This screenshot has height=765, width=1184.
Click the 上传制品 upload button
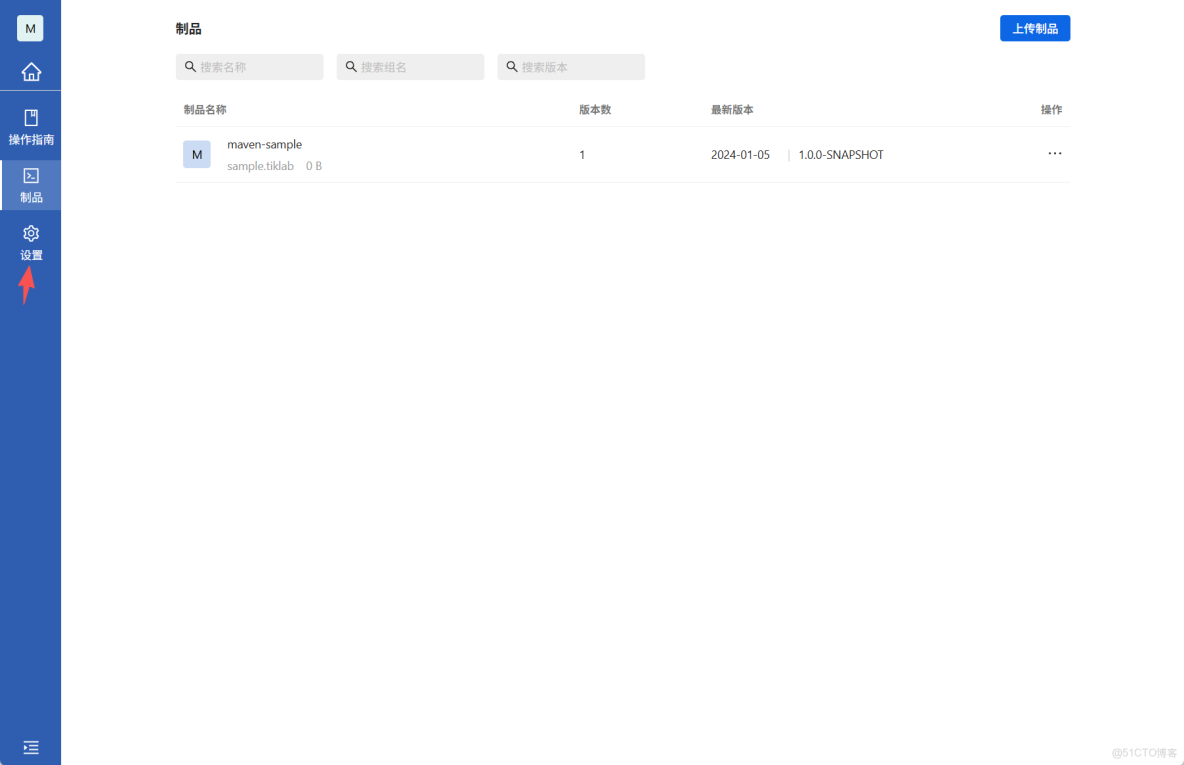(x=1035, y=28)
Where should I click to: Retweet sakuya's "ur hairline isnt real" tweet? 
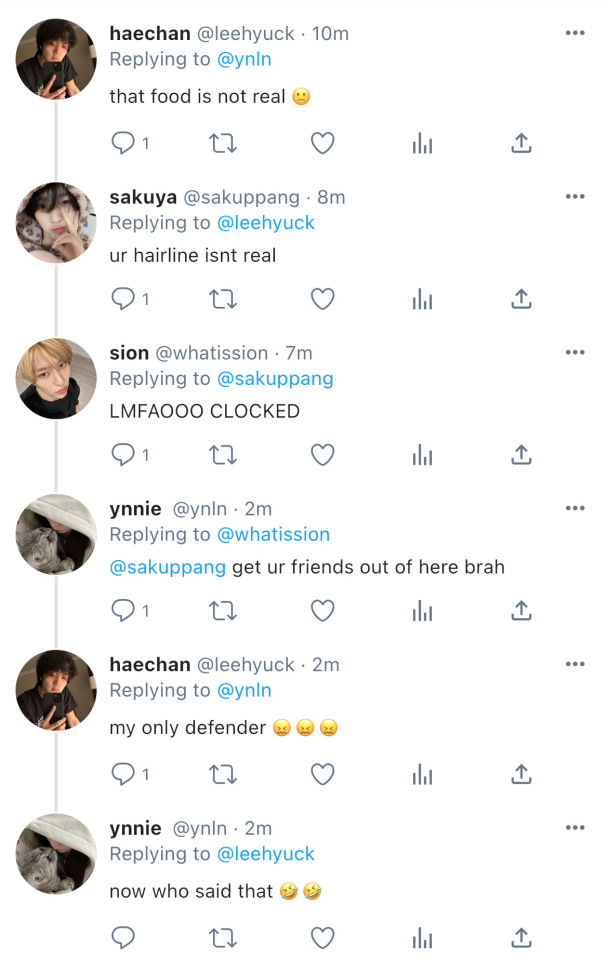(222, 299)
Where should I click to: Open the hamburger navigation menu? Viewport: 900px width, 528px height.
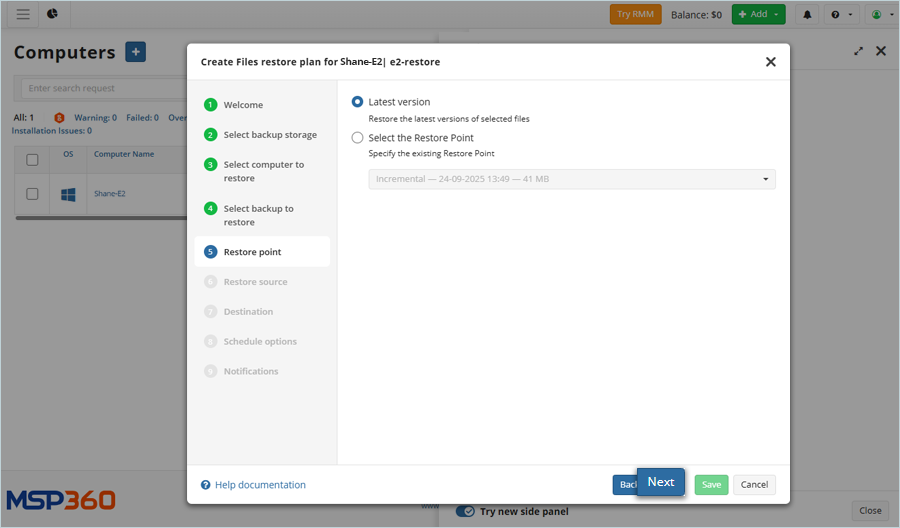pos(23,14)
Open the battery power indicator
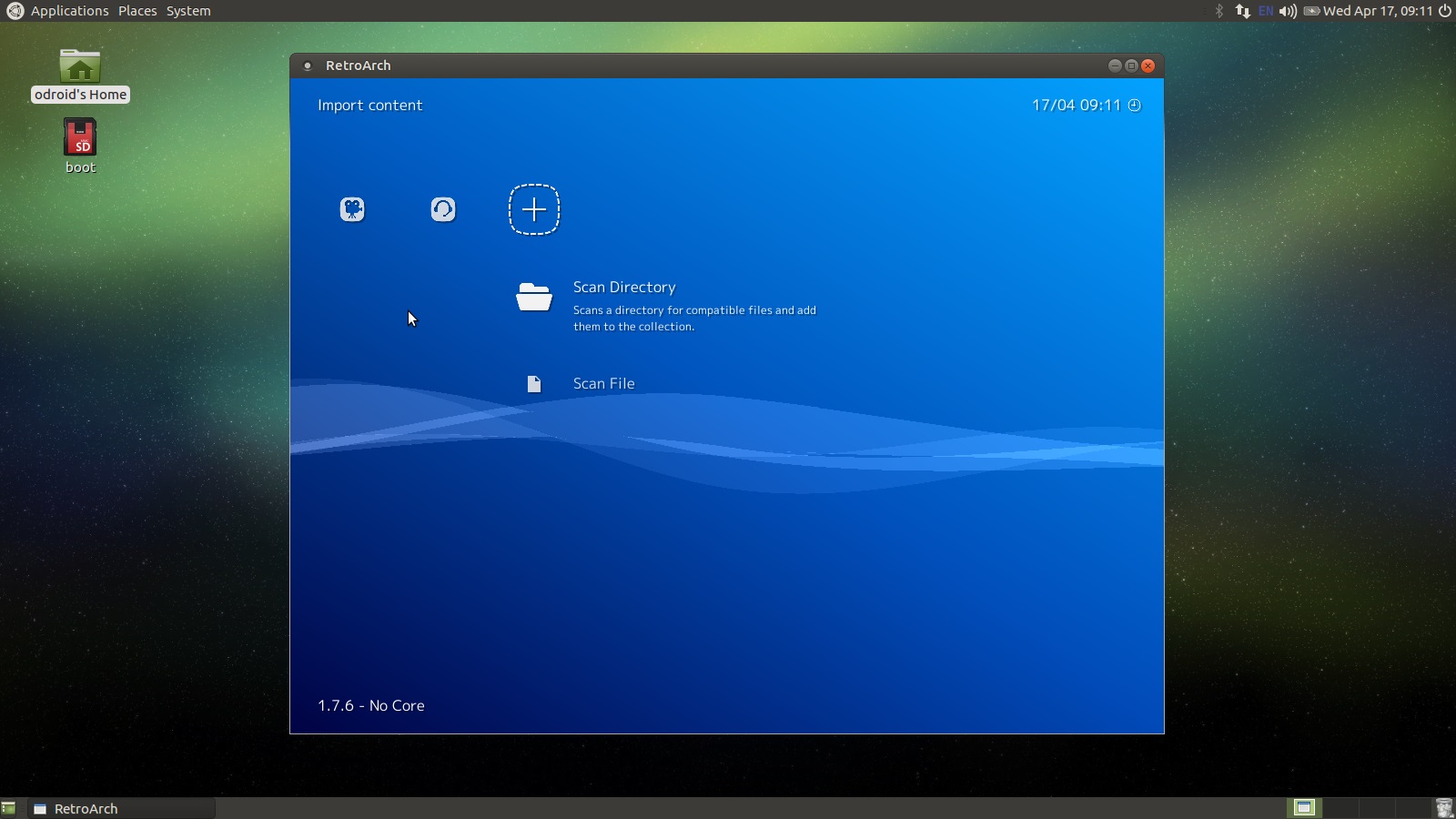Screen dimensions: 1456x819 point(1311,11)
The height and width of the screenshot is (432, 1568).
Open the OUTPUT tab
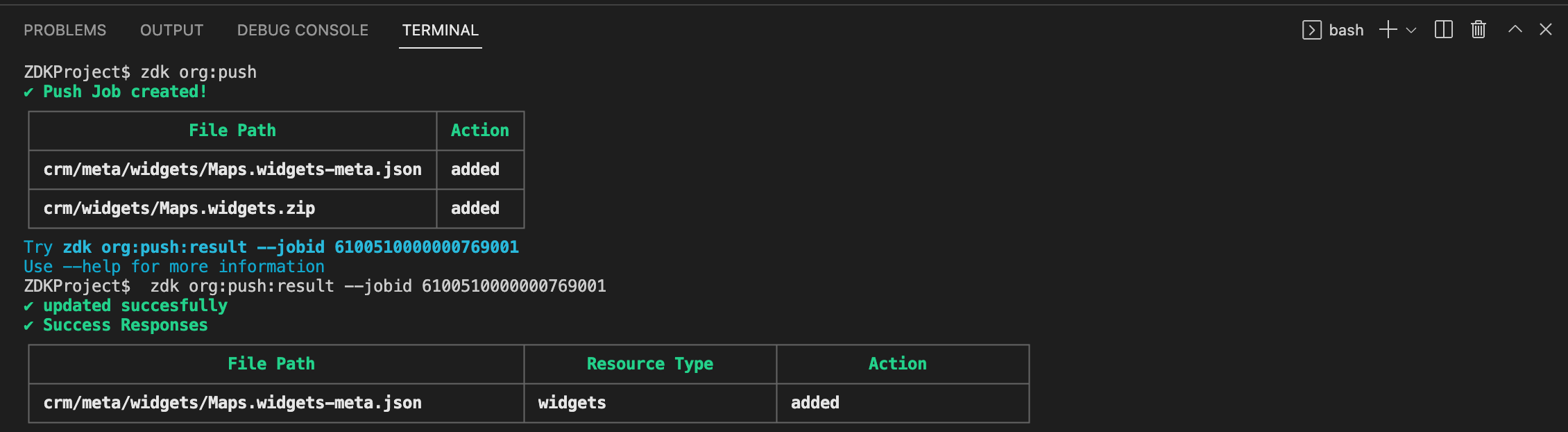coord(171,31)
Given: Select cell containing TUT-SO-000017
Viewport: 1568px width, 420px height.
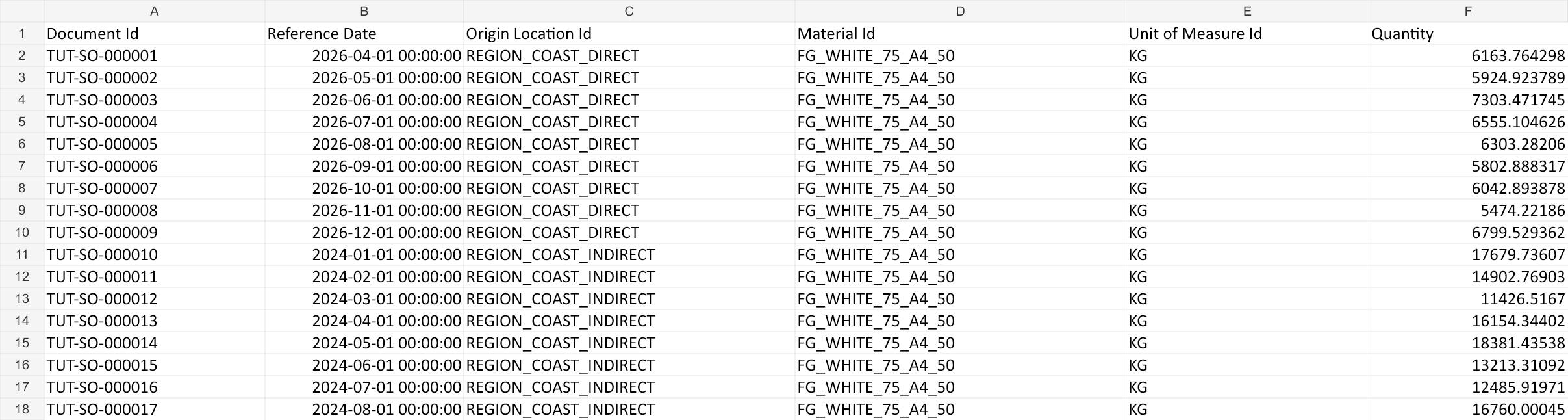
================================
ACTIVITY:
Omit all pictures, and repeat exactly the lines from the line containing "Click the 上传制品 upload button" through the end of the data.

EXERCISE RESULT:
Click the 上传制品 upload button
(x=1035, y=28)
Where should I click to: Retweet sakuya's "ur hairline isnt real" tweet? 
(222, 299)
Where should I click to: Open the hamburger navigation menu? Viewport: 900px width, 528px height.
pos(23,14)
Open the battery power indicator
Screen dimensions: 1456x819 point(1311,11)
The height and width of the screenshot is (432, 1568).
Open the OUTPUT tab
coord(171,31)
Given: Select cell containing TUT-SO-000017
Viewport: 1568px width, 420px height.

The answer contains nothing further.